Your meter turns backwards & saves you money:Electrical power from your utility flows from the electric grid into your home or business through a meter. The meter measures how much electricity you consume for billing purposes.
The right site is essential: In order to install a wind turbine on your property, it needs to meet certain very important criteria to ensure you can get a permit and to ensure you will produce enough power to justify the expense.
Local Codes: As wind power is very new, only a few towns have established clear codes for what is allowed. You will need to consult with a GreenLogic Analyst to determine what is permitted in your area. If no code is established in your area we can advise you on what is likely to be approved and how much effort will be involved.
Wind Potential of the Site: In order to produce power, wind turbines need significant amounts of wind. Long Island is a windy location, however, to gain access to the wind you must either have a very clear site with an open exposure, or you need to place the turbine high up, well above the tree line. If you are on farm land, or exposed waterfront, you are a good candidate. Otherwise you will need a tall pole mount (e.g. 60-120' high) to clear the trees and access the much stronger and steadier winds at those heights. In all cases, higher is better, so we will always seek to put the turbine as high as possible given the local wind codes and restrictions.
Fall Zone of Turbine: At present, many of the towns impose "fall zone" restrictions. These require that if the turbine were to fall over (they are engineered never to fall), that the wind turbine would fall on your property and would not hit any structures. This requirement, which applies to certain towns, creates the biggest limitation on the viability of the site. In general, to meet these requirements, the property must be a good sized property and have a good spot that is clear of structures and set back from property lines. Over time, we expect the towns to reduce these limitations as they realize that these wind energy systems will not fall over, and as people become more comfortable with the aesthetics and sound of these turbines.
Building Mounted Turbines: There are new designs for wind turbines that are intended for mounting on the building itself. At present, there has been no long term testing of these systems and no lab data to validate their impact on the structure in terms of output, stability, vibration, and noise levels. GreenLogic only sells proven technologies that have been thorough proper long term testing. Accordingly, GreenLogic does not advocate the use of building mounted wind turbines at this time.
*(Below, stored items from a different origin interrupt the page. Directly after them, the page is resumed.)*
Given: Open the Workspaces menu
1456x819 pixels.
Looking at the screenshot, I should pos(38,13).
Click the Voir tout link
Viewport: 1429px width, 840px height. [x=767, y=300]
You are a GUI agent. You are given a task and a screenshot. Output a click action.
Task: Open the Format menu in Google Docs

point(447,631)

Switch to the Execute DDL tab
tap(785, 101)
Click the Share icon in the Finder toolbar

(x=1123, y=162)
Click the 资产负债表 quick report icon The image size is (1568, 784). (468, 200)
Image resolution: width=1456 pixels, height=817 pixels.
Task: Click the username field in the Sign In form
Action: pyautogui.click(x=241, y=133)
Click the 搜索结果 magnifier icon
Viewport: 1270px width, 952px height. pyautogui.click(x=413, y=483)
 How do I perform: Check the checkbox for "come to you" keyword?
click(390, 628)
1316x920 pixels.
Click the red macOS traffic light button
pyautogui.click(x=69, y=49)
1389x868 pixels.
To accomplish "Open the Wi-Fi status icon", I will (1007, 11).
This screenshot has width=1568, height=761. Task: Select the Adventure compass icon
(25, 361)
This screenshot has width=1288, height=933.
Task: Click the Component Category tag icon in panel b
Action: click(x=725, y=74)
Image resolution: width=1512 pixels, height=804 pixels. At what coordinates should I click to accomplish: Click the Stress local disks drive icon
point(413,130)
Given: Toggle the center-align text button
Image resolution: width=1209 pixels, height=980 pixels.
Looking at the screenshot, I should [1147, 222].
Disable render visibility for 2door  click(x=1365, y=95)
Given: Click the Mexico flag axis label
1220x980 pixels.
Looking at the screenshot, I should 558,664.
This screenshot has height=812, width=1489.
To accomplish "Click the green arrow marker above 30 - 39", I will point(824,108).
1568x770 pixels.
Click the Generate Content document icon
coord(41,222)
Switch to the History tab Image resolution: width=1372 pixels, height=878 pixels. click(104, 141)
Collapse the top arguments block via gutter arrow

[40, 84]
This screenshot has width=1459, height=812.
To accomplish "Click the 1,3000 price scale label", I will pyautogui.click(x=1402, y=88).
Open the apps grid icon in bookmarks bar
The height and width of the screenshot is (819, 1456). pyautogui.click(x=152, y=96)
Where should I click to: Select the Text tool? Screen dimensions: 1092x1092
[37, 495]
Vertical vs. Horizontal Axis Wind Turbines: The traditional design for wind turbines involves horizontal axis turbines. This means that they look like an airplane propeller. These designs are proven over time and plenty of lab and field data exist to support their output and usage characteristics. More recently, new horizontal axis designs have entered the marketplace. These look more like a small radar or weather station and on a vertical axis. The reason for this design is to create compact smaller units that are easier to fit into small mostly residential settings and/or to mount on building parapets. Although these designs show promise, at present they are not well proven and as a result GreenLogic does not advocate their use. Until sufficient data is available to ensure output and long trouble free lives, GreenLogic has elected to stay focused on traditional and proven designs.